[Dataset records]
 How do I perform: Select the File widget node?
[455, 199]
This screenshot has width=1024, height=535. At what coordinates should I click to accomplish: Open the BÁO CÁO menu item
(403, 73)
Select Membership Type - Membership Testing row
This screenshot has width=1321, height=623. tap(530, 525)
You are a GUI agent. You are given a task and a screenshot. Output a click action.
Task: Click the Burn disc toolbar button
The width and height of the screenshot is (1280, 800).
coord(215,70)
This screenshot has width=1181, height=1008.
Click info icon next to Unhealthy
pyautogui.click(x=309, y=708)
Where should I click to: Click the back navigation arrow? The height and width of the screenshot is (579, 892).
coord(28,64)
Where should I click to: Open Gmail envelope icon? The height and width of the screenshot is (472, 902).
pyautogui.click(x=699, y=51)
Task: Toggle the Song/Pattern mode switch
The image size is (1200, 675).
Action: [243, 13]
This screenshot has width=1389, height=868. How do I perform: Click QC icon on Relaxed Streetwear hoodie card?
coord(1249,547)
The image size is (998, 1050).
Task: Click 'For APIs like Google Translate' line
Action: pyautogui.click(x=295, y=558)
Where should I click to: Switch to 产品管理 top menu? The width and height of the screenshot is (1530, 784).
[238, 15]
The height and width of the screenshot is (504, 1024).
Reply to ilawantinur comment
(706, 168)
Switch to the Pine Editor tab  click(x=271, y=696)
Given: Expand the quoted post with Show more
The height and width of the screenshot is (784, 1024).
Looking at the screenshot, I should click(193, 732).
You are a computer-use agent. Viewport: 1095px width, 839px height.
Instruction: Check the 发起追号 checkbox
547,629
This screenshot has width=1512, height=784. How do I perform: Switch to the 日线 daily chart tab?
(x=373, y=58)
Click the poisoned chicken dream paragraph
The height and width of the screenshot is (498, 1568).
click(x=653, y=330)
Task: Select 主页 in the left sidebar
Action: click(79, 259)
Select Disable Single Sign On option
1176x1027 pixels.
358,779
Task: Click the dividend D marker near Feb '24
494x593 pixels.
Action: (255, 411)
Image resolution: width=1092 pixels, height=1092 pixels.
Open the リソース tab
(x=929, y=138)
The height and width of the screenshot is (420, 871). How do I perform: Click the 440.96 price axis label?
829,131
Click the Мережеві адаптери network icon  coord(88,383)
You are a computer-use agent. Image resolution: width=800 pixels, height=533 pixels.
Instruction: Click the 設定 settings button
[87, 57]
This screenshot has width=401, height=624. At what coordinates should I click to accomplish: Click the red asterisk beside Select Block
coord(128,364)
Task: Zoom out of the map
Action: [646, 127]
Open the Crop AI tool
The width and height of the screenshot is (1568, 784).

- _Work instructions_:
Please set down all the data word for word.

- _Written reply_:
 How do I perform: Select the File widget node?
[455, 199]
This screenshot has width=1024, height=535. At what coordinates should I click to accomplish: Open the BÁO CÁO menu item
(403, 73)
Select Membership Type - Membership Testing row
This screenshot has width=1321, height=623. tap(530, 525)
You are a GUI agent. You are given a task and a screenshot. Output a click action.
Task: Click the Burn disc toolbar button
The width and height of the screenshot is (1280, 800).
coord(215,70)
This screenshot has width=1181, height=1008.
Click info icon next to Unhealthy
pyautogui.click(x=309, y=708)
Where should I click to: Click the back navigation arrow? The height and width of the screenshot is (579, 892).
coord(28,64)
Where should I click to: Open Gmail envelope icon? The height and width of the screenshot is (472, 902).
pyautogui.click(x=699, y=51)
Task: Toggle the Song/Pattern mode switch
The image size is (1200, 675).
Action: [243, 13]
This screenshot has width=1389, height=868. How do I perform: Click QC icon on Relaxed Streetwear hoodie card?
coord(1249,547)
The image size is (998, 1050).
Task: Click 'For APIs like Google Translate' line
Action: pyautogui.click(x=295, y=558)
Where should I click to: Switch to 产品管理 top menu? The width and height of the screenshot is (1530, 784).
[238, 15]
The height and width of the screenshot is (504, 1024).
Reply to ilawantinur comment
(706, 168)
Switch to the Pine Editor tab  click(x=271, y=696)
Given: Expand the quoted post with Show more
The height and width of the screenshot is (784, 1024).
Looking at the screenshot, I should click(193, 732).
You are a computer-use agent. Viewport: 1095px width, 839px height.
Instruction: Check the 发起追号 checkbox
547,629
This screenshot has width=1512, height=784. How do I perform: Switch to the 日线 daily chart tab?
(x=373, y=58)
Click the poisoned chicken dream paragraph
The height and width of the screenshot is (498, 1568).
click(x=653, y=330)
Task: Select 主页 in the left sidebar
Action: click(79, 259)
Select Disable Single Sign On option
1176x1027 pixels.
358,779
Task: Click the dividend D marker near Feb '24
494x593 pixels.
Action: (255, 411)
Image resolution: width=1092 pixels, height=1092 pixels.
Open the リソース tab
(x=929, y=138)
The height and width of the screenshot is (420, 871). How do I perform: Click the 440.96 price axis label?
829,131
Click the Мережеві адаптери network icon  coord(88,383)
You are a computer-use agent. Image resolution: width=800 pixels, height=533 pixels.
Instruction: Click the 設定 settings button
[87, 57]
This screenshot has width=401, height=624. At what coordinates should I click to accomplish: Click the red asterisk beside Select Block
coord(128,364)
Task: Zoom out of the map
Action: [646, 127]
Open the Crop AI tool
The width and height of the screenshot is (1568, 784).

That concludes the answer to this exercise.